Intime Fan-Events, so genannte „Runaways“, veranstaltet Bon Jovi schon seit Jahren, aber der Event auf dem offenen Meer ist neu und als einmalige Sache geplant. Als der schwarze Van auf den Steg des Kreuzfahrtterminals in Palma de Mallorca einbiegt, sind Reling und Balkone des Schiffs von Anhängern gesäumt. Jubel brandet auf, und manche halten ihre selbstgemachten Willkommensplakate in die Höhe, als John Francis Bongiovi Jr. in T-Shirt und mit Sonnenbrille auf der Nase aus der Karosse steigt.

Mit Engelszungen zum „Runaway“ überredet

„Jon ist der einzige Mensch auf der Welt, der ein Kreuzfahrtschiff wie ein ‚Uber’ benutzt“, hatte Matt Bongiovi zuvor bei einer Talkrunde im Theater des Schiffs gewitzelt. Er macht keinen Hehl daraus, dass er seinen älteren Bruder mit Engelszungen zu diesem „Runaway to Paradise“ überreden musste: „Dass Jon nach den Konzerten das Schiff wieder verlassen kann, ist unser Kompromiss“, so Bongiovi, der 25 Jahre zum Managementteam seines Bruders gehörte. In einer Blase zu existieren, sei nichts für den Sänger und Schauspieler: „Jon hängt nachts nicht an der Bar ab“ – weshalb auf der viertägigen Cruise nun zwei kostspielige technische Stopps eingelegt werden müssen, um den Musiker aufzulesen.

„Das ist auch für uns das erste Mal, dass der Künstler nicht an Bord übernachtet“, sagt Anthony Diaz vom Veranstalter Sixthman.

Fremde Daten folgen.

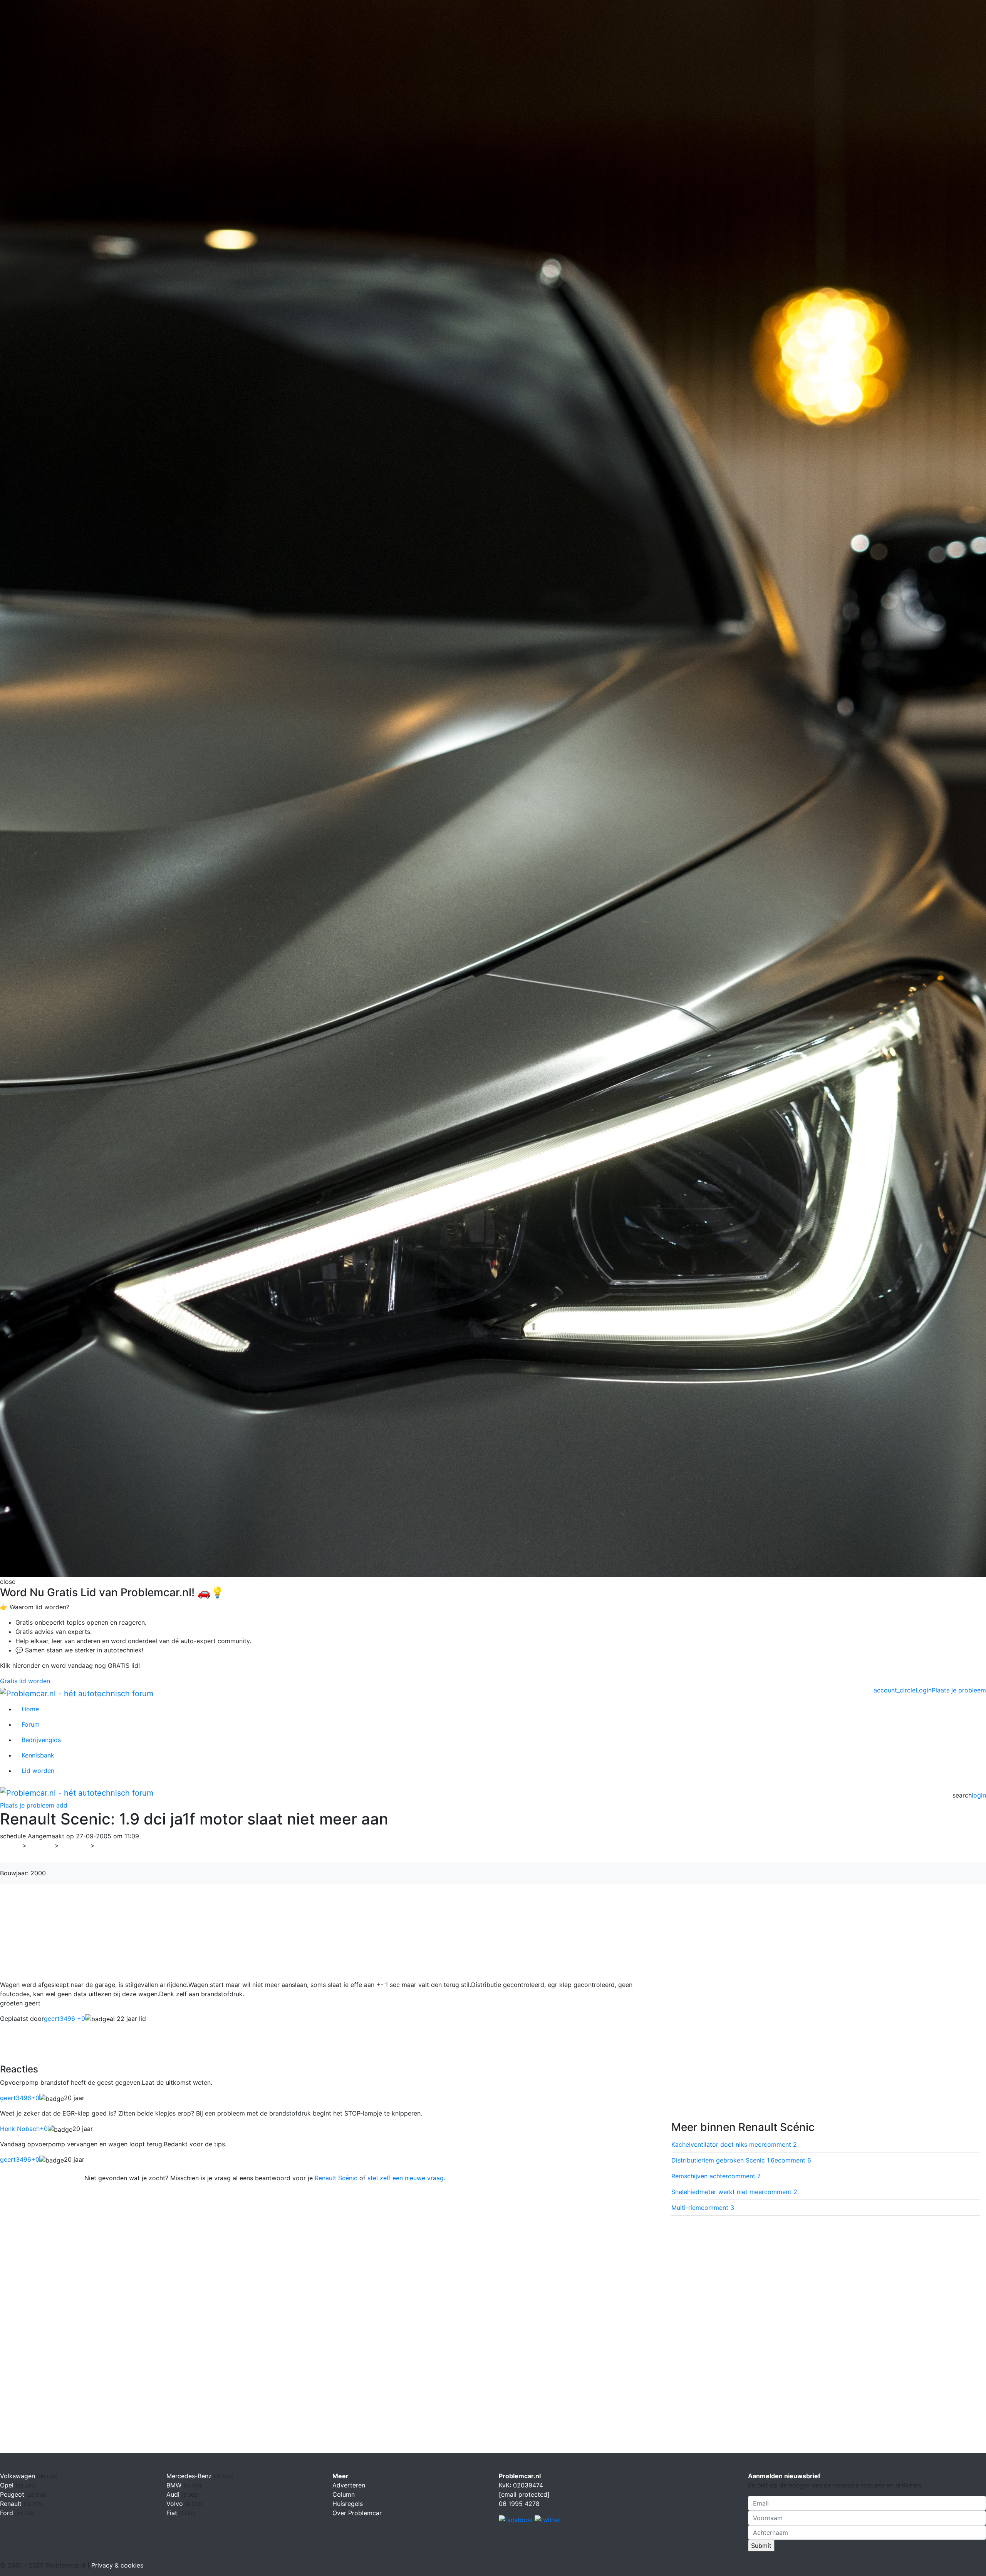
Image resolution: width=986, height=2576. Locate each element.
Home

Seit 18 Jahren schickt er Musiker auf See, getreu dem Firmenmotto „Live Loud“. 130 Themen-Cruises sind bereits zustande gekommen. „Mit Kiss stechen wir im Oktober zum neunten Mal in See, Kid Rock ist jetzt beim zehnten Cruise, Joe Bonamassa beim sechsten. Es läuft in den Staaten. Und wir glauben: Was in Miami funktioniert, kann doch auch in Barcelona klappen.“ Bei der Expansion nach Europa kommt Sixthman die Partnerschaft mit der international operierenden Norwegian Cruise Line zu Gute: „Es gibt nicht viele Schiffe mit einem Pooldeck, das eine Bühne und gleichzeitig 3000 Leute tragen kann.“

Doch auch bei deutschen Reedereien werden Musik-Kreuzfahrten immer beliebter. Ob Kelly Family, David Garrett, Johannes Oerding oder die Fantastischen Vier – in den kommenden Monaten singen sie alle auf dem Meer. Die neunte „Full Metal Cruise“ und der siebte „Rockliner“ mit Udo Lindenberg sind ebenfalls buchbar. Mit „Stars at Sea“ hat sich gar eine Marke für Event-Kreuzfahrten etabliert. Ein Unterschied zum Sixthman-Angebot: Hier bleiben Deutschsprachige meist unter sich.

Ein Kuss für Jon Bon Jovi

Beim Jon-Bon-Jovi-Cruise sind es Menschen aus 53 Ländern, die sich über ihre Musik verbinden, darunter 10 Prozent Deutsche. Rührend, wie Fans aus Brasilien, Mexiko, Südafrika, Australien, Japan, USA und Europa an Bord zu Freunden werden. Manche feiern ihren Hochzeits – oder Geburtstag, andere wollen nur ihrem Idol so nah wie möglich kommen. „Wenn Künstler mit uns auf Cruise gehen wollen, aber die Nähe zu Fans ablehnen, dann arbeiten wir nicht mit ihnen zusammen“, betont Diaz.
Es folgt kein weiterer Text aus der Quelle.